---------- Page excerpt ----------

National Republicans effectively conceded this race the moment Mastriano won his primary — and for good reason. Despite Mehmet Oz losing the state’s Senate race by five points, Mastriano lost by more than 15. He raised very little money and made almost no effort to moderate his positions on things like election denial and abortion. “I’m going to show you who the real extremist is in this race, and it’s not me and it’s not us,” he said defiantly in August. Mission not accomplished.
Palin would like to blame ranked-choice voting for a failed attempt at a political comeback, but she should blame Sarah Palin. The former GOP vice-presidential nominee lost both a special election in August and now a general election to Democrat Mary Peltola, despite coming from a state that favored Donald Trump in 2020 by 10 points. And Palin managed to lose the second time around by an even larger margin: nearly 10 full points. Adding insult to injury: The data suggest that the other Republican, Nick Begich, might well have won the seat in August if Palin weren’t in the race.

---------- Dataset ----------

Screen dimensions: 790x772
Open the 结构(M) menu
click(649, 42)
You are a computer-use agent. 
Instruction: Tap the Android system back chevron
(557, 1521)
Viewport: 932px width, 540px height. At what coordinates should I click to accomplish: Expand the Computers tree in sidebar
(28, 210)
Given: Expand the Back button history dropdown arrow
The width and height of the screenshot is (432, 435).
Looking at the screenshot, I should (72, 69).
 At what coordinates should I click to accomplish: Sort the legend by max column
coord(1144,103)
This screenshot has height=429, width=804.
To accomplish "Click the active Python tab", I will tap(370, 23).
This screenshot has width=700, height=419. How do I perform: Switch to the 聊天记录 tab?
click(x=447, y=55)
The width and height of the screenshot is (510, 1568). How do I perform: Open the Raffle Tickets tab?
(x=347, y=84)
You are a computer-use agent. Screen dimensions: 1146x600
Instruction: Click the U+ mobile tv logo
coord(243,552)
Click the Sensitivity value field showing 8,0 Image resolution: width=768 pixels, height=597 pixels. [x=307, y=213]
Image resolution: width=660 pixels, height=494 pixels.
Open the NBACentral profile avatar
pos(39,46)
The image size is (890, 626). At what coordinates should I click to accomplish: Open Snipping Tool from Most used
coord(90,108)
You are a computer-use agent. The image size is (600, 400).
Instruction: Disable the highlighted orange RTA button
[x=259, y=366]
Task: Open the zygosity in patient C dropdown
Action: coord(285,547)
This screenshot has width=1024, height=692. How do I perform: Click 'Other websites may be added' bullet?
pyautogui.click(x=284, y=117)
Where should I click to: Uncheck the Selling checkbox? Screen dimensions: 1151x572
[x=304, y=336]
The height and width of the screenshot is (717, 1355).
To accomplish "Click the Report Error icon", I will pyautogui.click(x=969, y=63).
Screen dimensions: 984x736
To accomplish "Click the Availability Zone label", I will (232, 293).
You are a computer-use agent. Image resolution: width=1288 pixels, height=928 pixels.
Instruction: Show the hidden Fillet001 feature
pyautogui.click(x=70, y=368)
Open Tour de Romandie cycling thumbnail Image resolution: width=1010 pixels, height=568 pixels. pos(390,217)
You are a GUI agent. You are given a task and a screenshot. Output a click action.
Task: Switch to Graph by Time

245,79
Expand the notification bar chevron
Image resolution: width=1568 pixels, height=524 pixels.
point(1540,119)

----------

### Action item A
According to the passage about the election losses, which candidate defeated Palin in both the special election and the general election?
### Action item B
From the passage about the election losses, output verbatim the part that opens with the words containing "National Republicans effectively" and closes with "Mission not accomplished.".

### Result A
Democrat Mary Peltola defeated her in both.

### Result B
National Republicans effectively conceded this race the moment Mastriano won his primary — and for good reason. Despite Mehmet Oz losing the state’s Senate race by five points, Mastriano lost by more than 15. He raised very little money and made almost no effort to moderate his positions on things like election denial and abortion. “I’m going to show you who the real extremist is in this race, and it’s not me and it’s not us,” he said defiantly in August. Mission not accomplished.